I’m a little confused. I have seen that Batch normalization leads to faster convergence and increased accuracy.
But the opposite is happening in my case. By normalizing, my accuracy actually decreased.
Is there something that I am missing?
Following is the code that I’m using
model = Sequential()
model.add(Bidirectional(LSTM(64 ,return_sequences=True),input_shape=(X_train.shape[1],X_train.shape[2])))
model.add(Conv1D(filters=16, kernel_size=3, padding=‘same’))
model.add(BatchNormalization())
model.add(Activation(‘relu’))
model.add(MaxPooling1D(pool_size=2))
model.add(Conv1D(filters=32, kernel_size=3, padding=‘same’))
model.add(BatchNormalization())
model.add(Activation(‘relu’))
model.add(MaxPooling1D(pool_size=2))
model.add(Conv1D(filters=64, kernel_size=3, padding=‘same’))
model.add(BatchNormalization())
model.add(Activation(‘relu’))
model.add(MaxPooling1D(pool_size=2))
model.add(Dropout(0.3))
model.add(Flatten())
model.add(Dense(150))
model.add(BatchNormalization())
model.add(Activation(‘relu’))
model.add(Dropout(0.4))
model.add(Dense(10))
model.add(BatchNormalization())
model.add(Activation(‘relu’))
model.add(Dropout(0.4))
model.add(Dense(dummy_y.shape[1],activation = ‘softmax’))

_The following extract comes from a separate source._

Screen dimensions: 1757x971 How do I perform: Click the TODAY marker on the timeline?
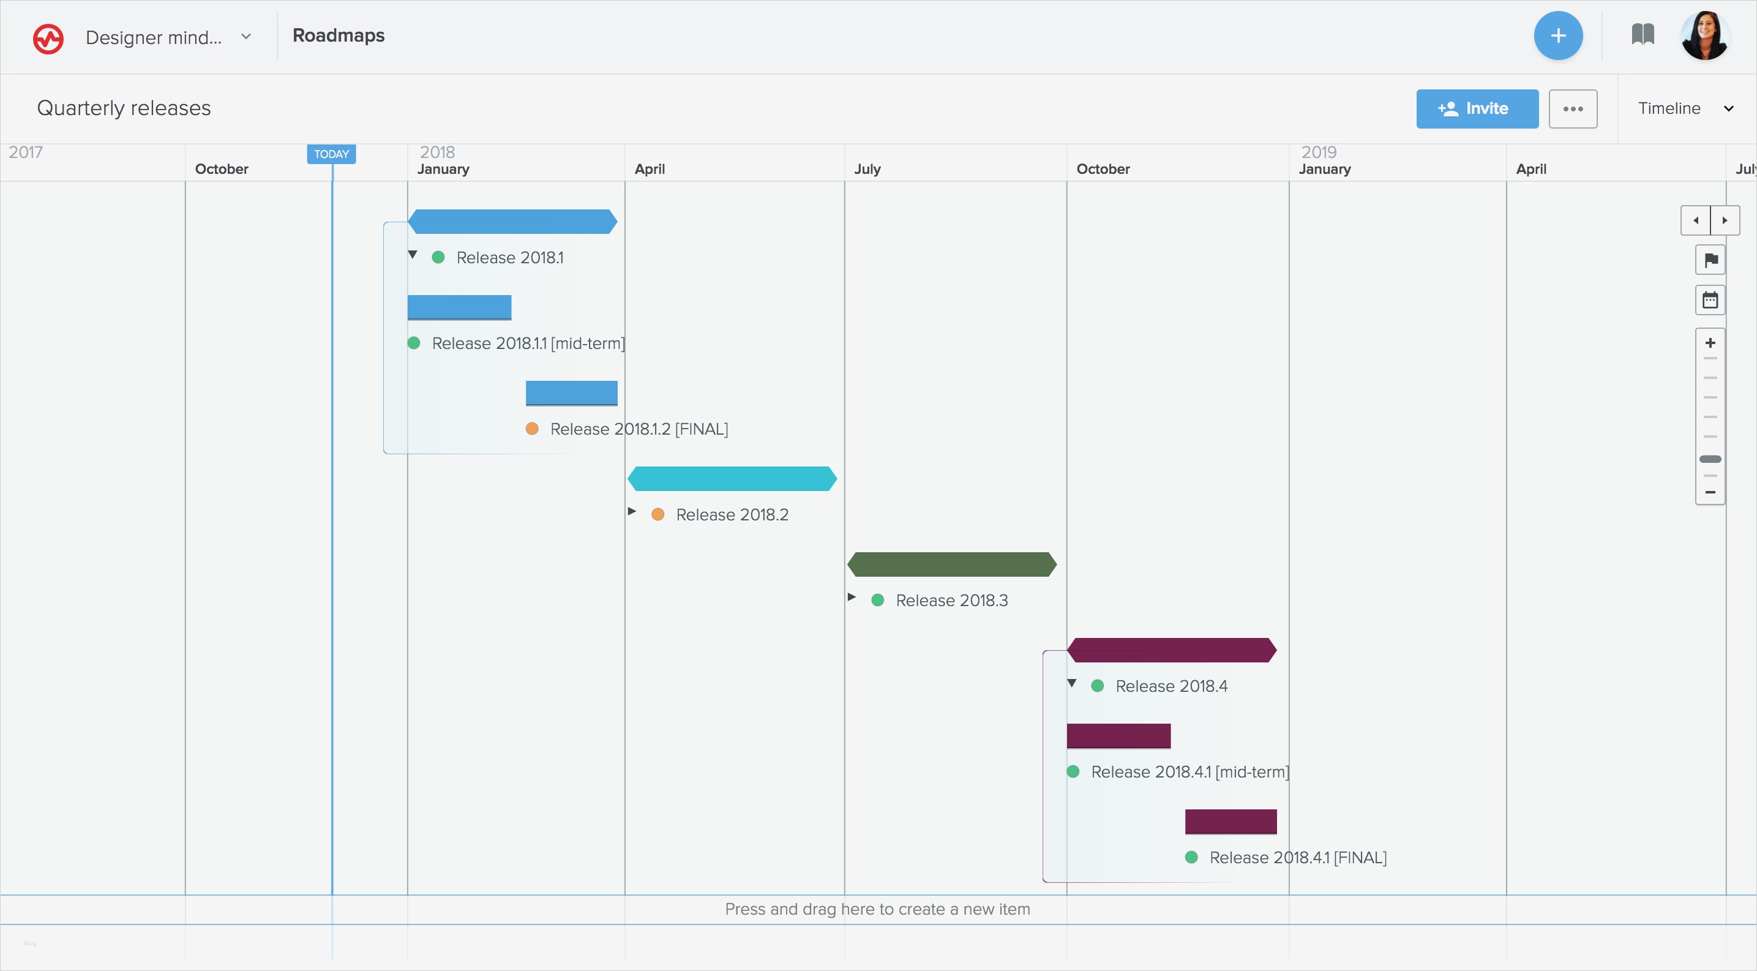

model.compile(loss=‘categorical_crossentropy’, optimizer=‘adam’, metrics=[‘categorical_accuracy’])
model.summary()
Is it the right place for batch normalization or I’ve done something wrong ?
Best Answer
Try putting your Batch Normalization layer AFTER activation. Because what it's doing right now is effectively killing off half of your gradient on each layer - you normalize to 0 mean, which means only half of your ReLUs are firing, and you get vanishing gradient.